>>

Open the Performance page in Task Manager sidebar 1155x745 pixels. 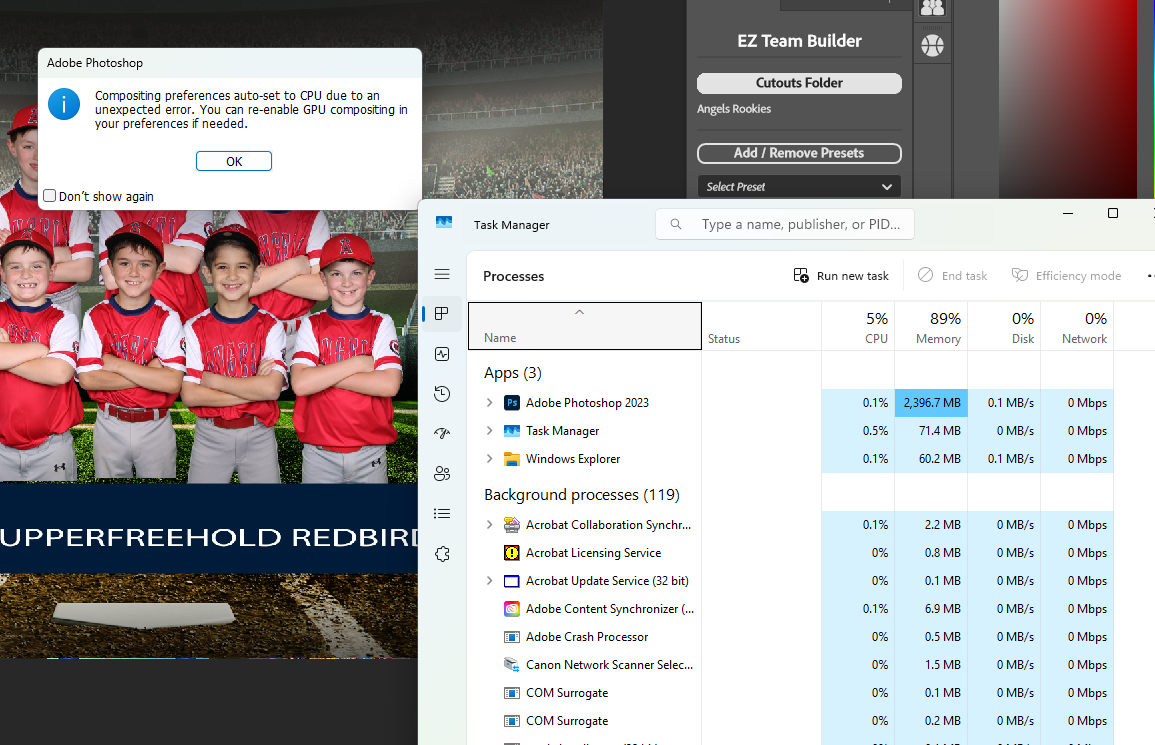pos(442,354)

<<
>>

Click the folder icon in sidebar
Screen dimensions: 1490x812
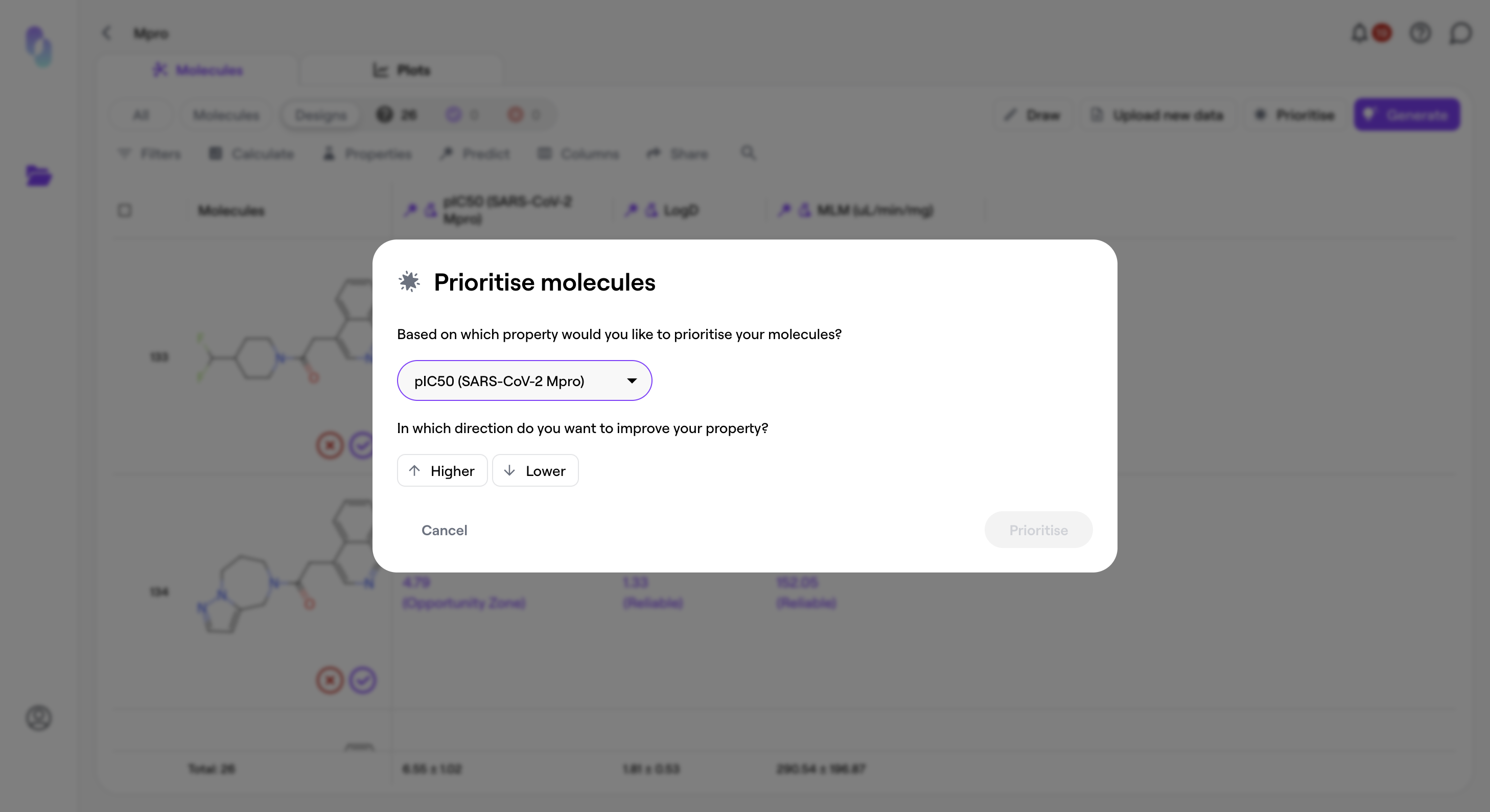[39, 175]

<<
>>

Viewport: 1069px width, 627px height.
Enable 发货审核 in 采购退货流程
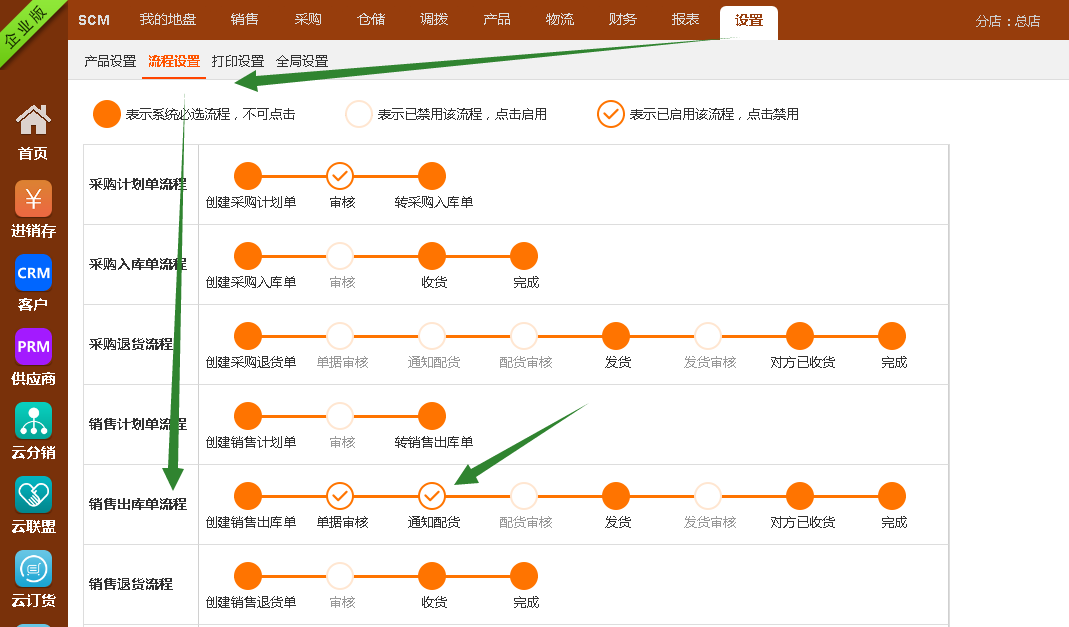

<<

**STATED EXERCISE**
Copy the lines word for word, beginning with the line containing "Viewport: 1069px width, 627px height." and ending after the line containing "Enable 发货审核 in 采购退货流程".

**OUTPUT**
Viewport: 1069px width, 627px height.
Enable 发货审核 in 采购退货流程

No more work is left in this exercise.